Bloc de texte -
+++
Chapinero est l’une des vingt localidades (équivalant aux arrondissements montréalais) de Bogotá, capitale de la Colombie. Nous y rencontrons Jorge (nom fictif), homme gai début cinquantaine et résident des lieux depuis 20 ans. Il s’avère intarissable en anecdotes sur l’Histoire de son quartier.

Cette zone mi-commerciale, mi-résidentielle, célébrait déjà la contre-culture dans les années 1970, autour  du Parque de los Hippies – dénomination officielle ! À la fin du siècle, cette mouvance a peu à peu cédé la place à une centaine d’établissements gais et lesbiens : bars et salles de danse, cafés et boutiques, associations diverses. Et vers 2002, une nouvelle identité locale s’affiche dans cette section de Chapinero : le quartier Chapigay.

Quartier de résidence de la mairesse et de son épouse

Ce sous-titre aurait jadis été triplement transgressif. D’abord, parce qu’il eut été naguère incongru qu’une personnalité dirigeante habite un quartier populaire; ensuite parce que Claudia Lopez, candidate du Parti vert de Colombie, est devenue la première femme en 500 ans à gouverner la mégalopole d’un peu plus de 7 millions d’habitants qu’est devenue Bogotá. Bien qu’elle ait terminé son mandat fin 2023, elle reste une référence incontournable dans le quartier.  

Et surtout, parce que cette journaliste est devenue à 50 ans la première personne ouvertement homosexuelle à diriger la capitale de l’un des 35 pays des Amériques. Ajoutons qu’elle et sa conjointe Angelica Lozano, elle-même ex-mairesse d’arrondissement de Chapinero, auront été de la première cohorte de couples de même sexe à contracter mariage, suite à la Loi qui l’autorise depuis 2016 en Colombie.

Outre le défilé annuel Día del orgullo (Journée de la Fierté) chaque 28 juin, plusieurs institutions sociales de Chapigay évoquent celles du Village montréalais : le Centro comunitario LGBT, la Fundacion Arcoiris (Fondation Arc-en-ciel, qui finance plusieurs projets) ou l’OBNL Sentiido (équivalant à la Fondation Émergence du Québec).

Ce qui fait sa renommée, c’est cependant sa myriade de lieux nocturnes. Comme le Teatrón, un ancien cinéma reconverti en mégaboîte de nuit : 13 salles thématiques sur 10 000 p2 — dont certaines ouvertes aux hétéros. Sa capacité totale est de 6 000 personnes, qui doivent attendre jusqu’à 21h00 l’ouverture des portes… pour faire la fête jusqu’au lever du jour.

Au cœur de Bogotà, le quartier « Chapigay »
+++
Objectif -
Pouvez-vous restituer mot pour mot le passage du texte sur Chapigay qui va de « Ce sous-titre aurait » jusqu'à « dans le quartier. » inclus ? Appuyez-vous uniquement sur le texte sur Chapigay.

Données fournies -
+++
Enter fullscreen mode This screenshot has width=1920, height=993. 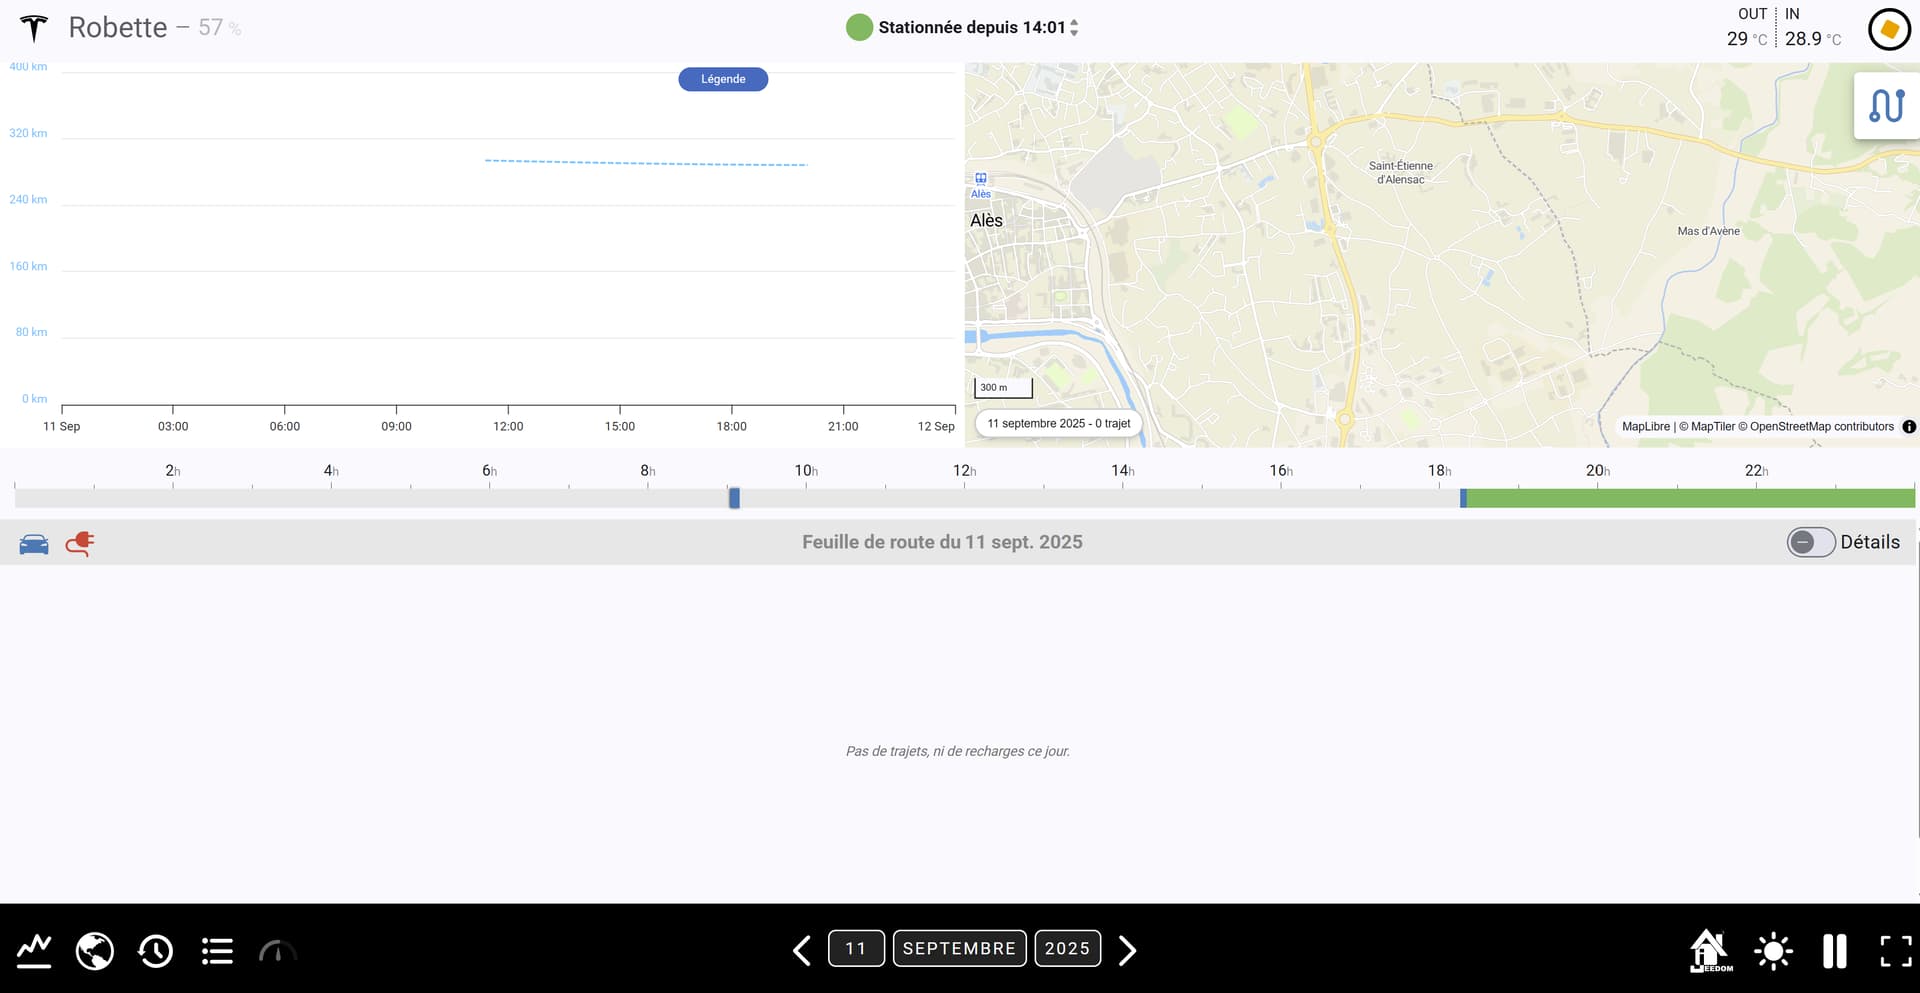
+++
Réponse -
Ce sous-titre aurait jadis été triplement transgressif. D’abord, parce qu’il eut été naguère incongru qu’une personnalité dirigeante habite un quartier populaire; ensuite parce que Claudia Lopez, candidate du Parti vert de Colombie, est devenue la première femme en 500 ans à gouverner la mégalopole d’un peu plus de 7 millions d’habitants qu’est devenue Bogotá. Bien qu’elle ait terminé son mandat fin 2023, elle reste une référence incontournable dans le quartier.